Security tools for the age of AI coding. Keep your system safe while AI builds your projects.
Millions of people who have never written code are now building software with AI. Tools like Claude Code, Gemini CLI, and Codex let you describe what you want in plain English, and AI writes the code for you. It is incredible.
But here is the catch: these AI tools need deep access to your computer. They read files, write files, install packages, and run commands. Until now, the people using developer environments were security-aware professionals who understood the risks.
New vibe coders often don't know what's risky. They run commands without checking them, install unknown packages, and give AI agents full filesystem access without a second thought.
Malicious actors know this. They are already targeting new developers with fake packages, poisoned dependencies, and social engineering tricks designed to exploit people who don't know what to look for.
We built AirLock to reduce that gap.
Think of AirLock as a locked room for your AI coding tool. You put the AI inside, give it a copy of your project, and let it work freely. But it can only see your project and talk to its own API. Nothing else.
When the AI is done working, AirLock scans everything it did and shows you exactly what changed. You review the changes, decide what to keep, and only then do those changes reach your real files.
You sign off on the result with a digital signature proving you approved every change. Full control, full transparency, zero surprises.
Six steps from start to finish. The setup takes about two minutes.
One-time setup that takes about two minutes. AirLock installs everything it needs and checks that your system is ready.
Tell AirLock which folder contains your project. It makes a sealed copy so the original stays untouched.
Your project gets copied into an isolated container. The AI is dropped inside with no way to reach anything else.
The AI coding tool runs with full power inside the sealed environment. It can create files, install packages, and run code - all safely contained.
When you're done, AirLock checks every file the AI created or changed. It flags anything suspicious and shows you a clear summary.
You see exactly what changed. Accept what you want, reject what you don't. Only approved changes reach your real project files.
AirLock doesn't rely on a single wall. It stacks eight independent layers so that even if one is bypassed, the others still hold.
Only the AI's own API is reachable. All other internet traffic is blocked.
System files are locked. The AI can only write to your project folder and temporary space.
Every admin capability is dropped. No root access, no special permissions.
Only safe system operations are allowed. Dangerous low-level calls are blocked.
A mandatory access control policy restricts what the container can touch.
Memory, CPU, and process count are all capped so nothing can run away.
A background process watches for suspicious behavior and can kill the session instantly.
The AI cannot look up any website addresses. Only pre-approved connections work.
Using Claude Code, Gemini CLI, or any AI coding agent to build projects.
People running AI with auto-approve modes who want a safety net underneath.
Working on client code and need to prove that changes were reviewed and approved.

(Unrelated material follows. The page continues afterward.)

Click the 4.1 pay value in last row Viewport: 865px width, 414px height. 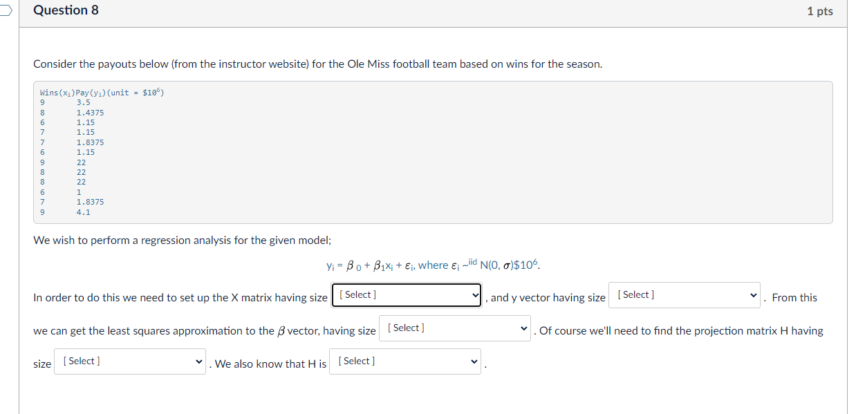point(84,212)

Anyone who wants to use AI coding tools without worrying about what's happening behind the scenes.
No security tool is perfect. Here's what AirLock does not cover yet, and what you can do about it.
If a malicious package is downloaded, compiled, and executed entirely within the container during the AI session, AirLock's extraction scan won't catch it because the harmful action already happened inside the sealed environment.
What you can do: Keep network lockdown enabled (the default). With only the AI's API reachable, a malicious package has nowhere to send stolen data and can't download additional payloads.
If the AI installs a package that has a malicious install script, that script runs during installation inside the container. AirLock contains the damage but cannot prevent the script from running in the first place.
What you can do: Review the packages your AI installs. Ask it to explain why it needs each dependency. Stick to well-known packages with high download counts and active maintainers.
The extraction scan checks files for known dangerous patterns. But if the AI writes obfuscated or encoded malicious code into output files, the scan may not flag it because it doesn't look suspicious at first glance.
What you can do: Always review the diff of changes before approving extraction. If you see base64 strings, encoded blobs, or code you don't understand, ask your AI tool to explain it before accepting.
Docker containers are strong but not unbreakable. Kernel vulnerabilities could theoretically allow a container escape. AirLock's 8 layers make this extremely difficult, but no sandbox is 100% escape-proof.
What you can do: Keep your host system and Docker updated. Run AirLock on a VPS rather than your personal machine if you want an extra layer of separation. The watchdog will detect unusual behavior and kill the session.